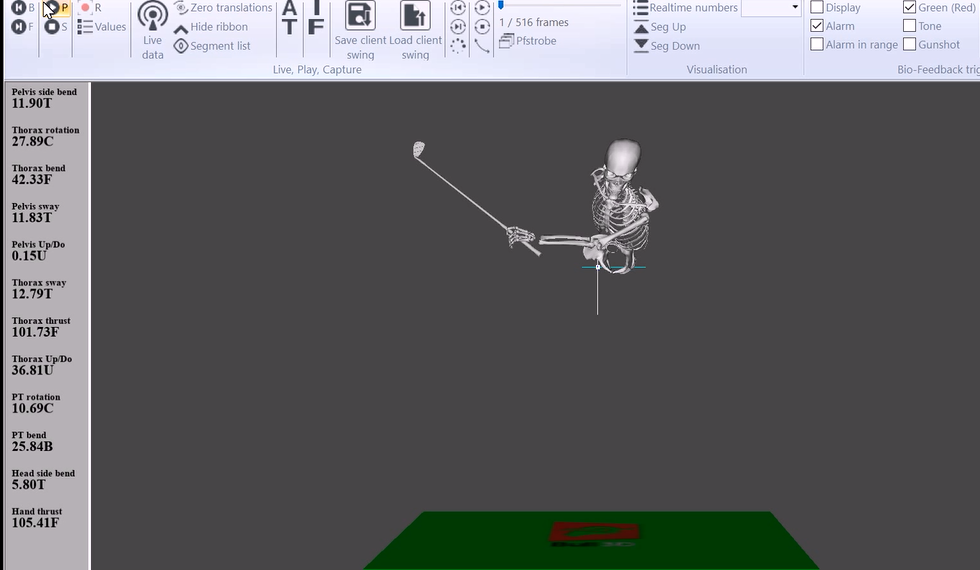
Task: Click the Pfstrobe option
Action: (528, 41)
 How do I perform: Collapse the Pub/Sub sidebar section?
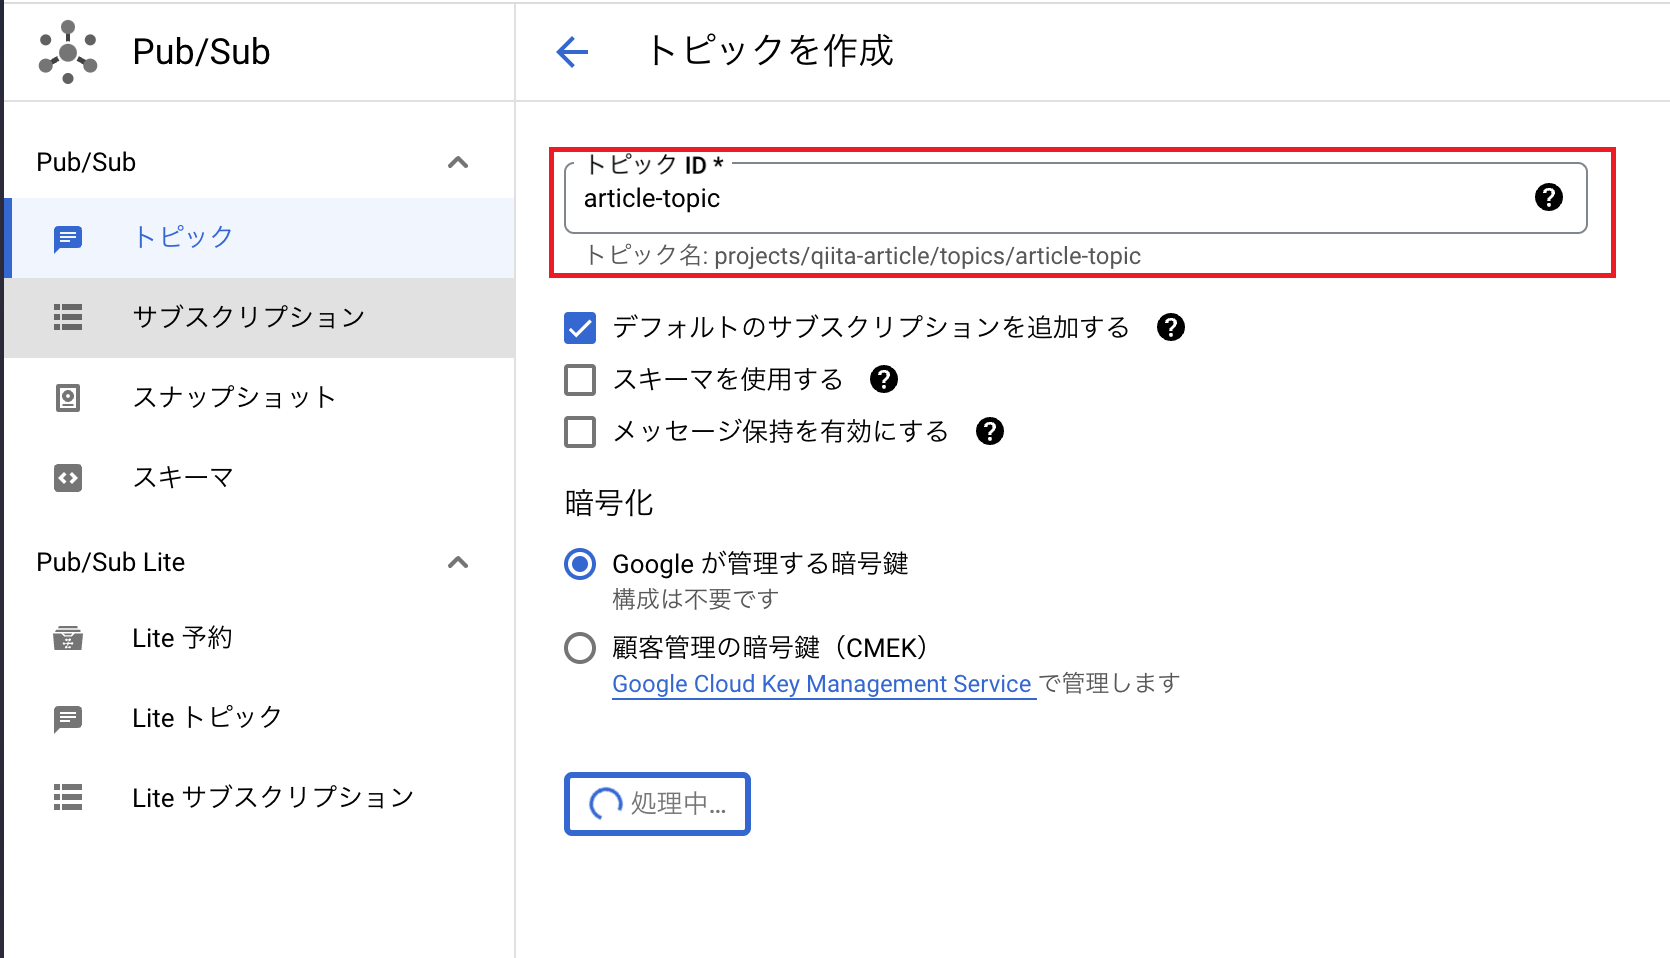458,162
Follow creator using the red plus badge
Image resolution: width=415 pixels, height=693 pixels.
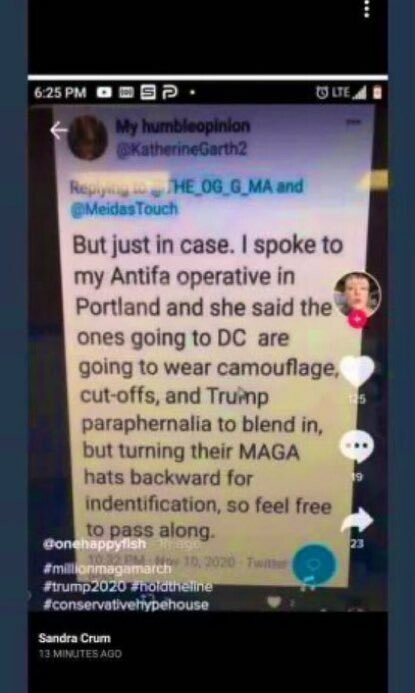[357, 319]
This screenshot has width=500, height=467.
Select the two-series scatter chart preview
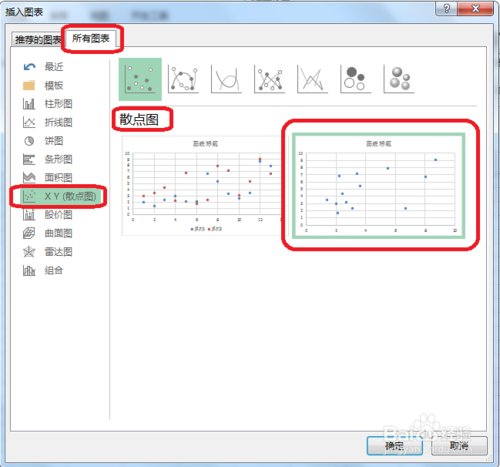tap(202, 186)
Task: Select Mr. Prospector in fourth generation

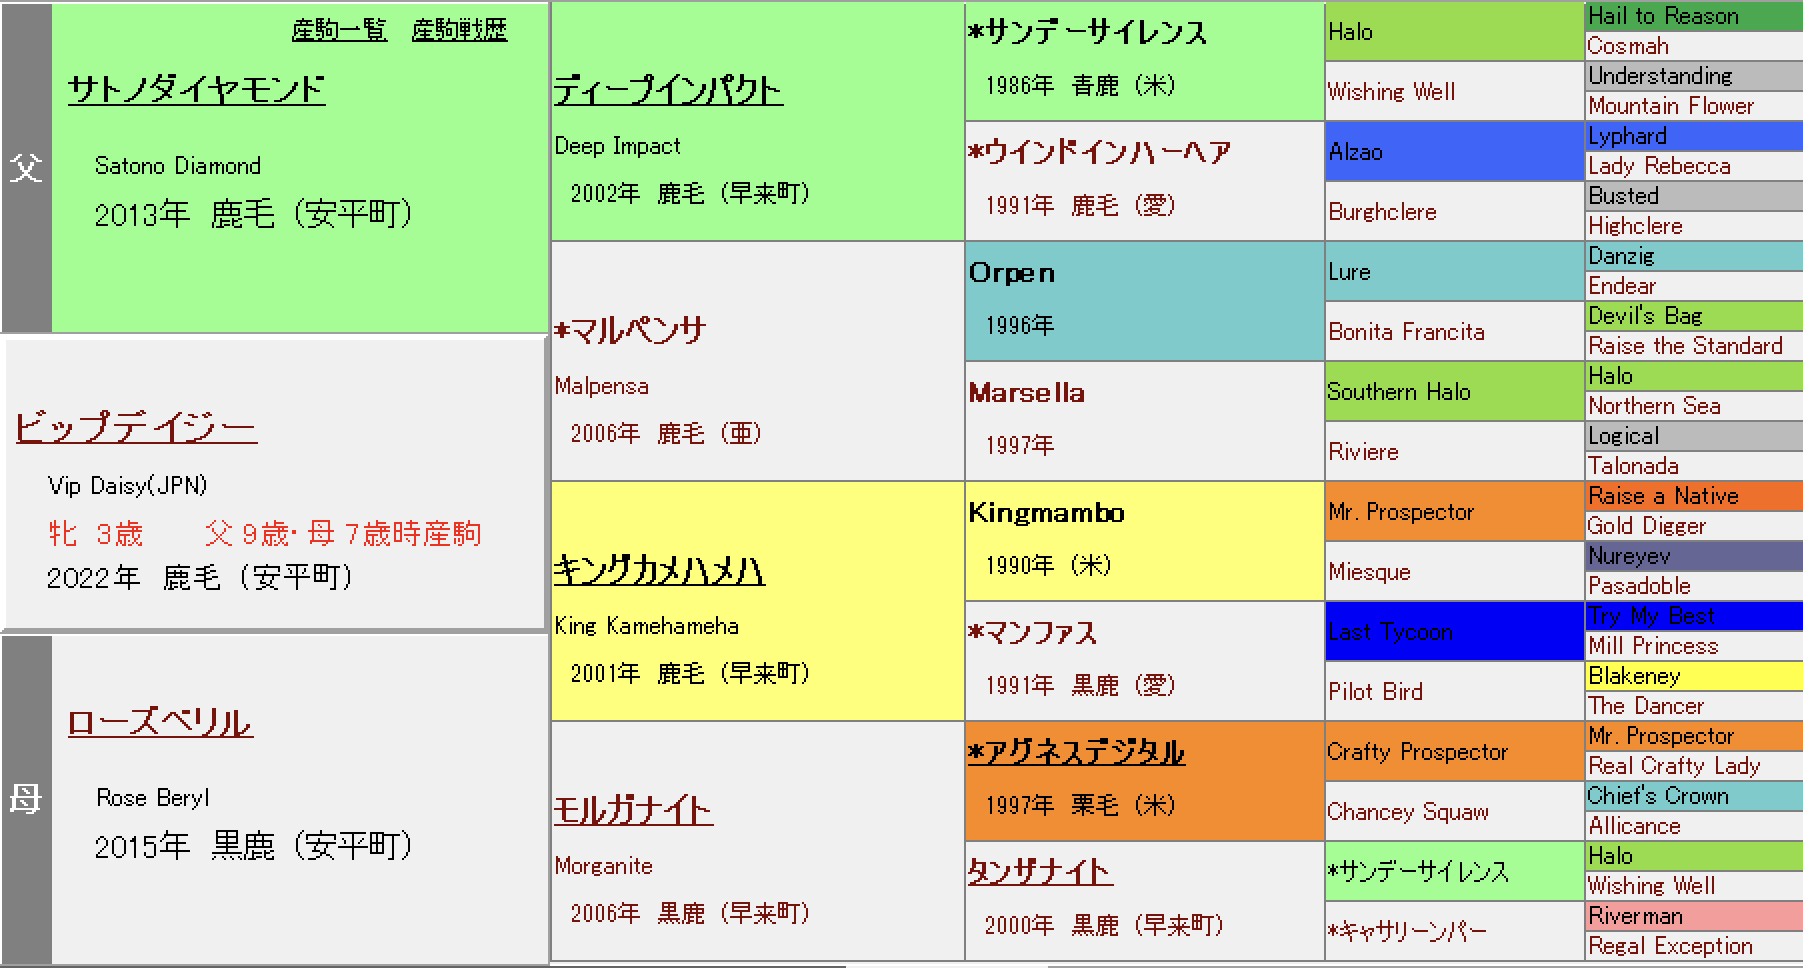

EXERCISE GOAL - Return every line of text from the rows above verbatim, omitting the pictures.

EXERCISE RESULT -
Task: Click the Pfstrobe option
Action: (528, 41)
 How do I perform: Collapse the Pub/Sub sidebar section?
458,162
Follow creator using the red plus badge
Image resolution: width=415 pixels, height=693 pixels.
[357, 319]
This screenshot has width=500, height=467.
Select the two-series scatter chart preview
tap(202, 186)
Task: Select Mr. Prospector in fourth generation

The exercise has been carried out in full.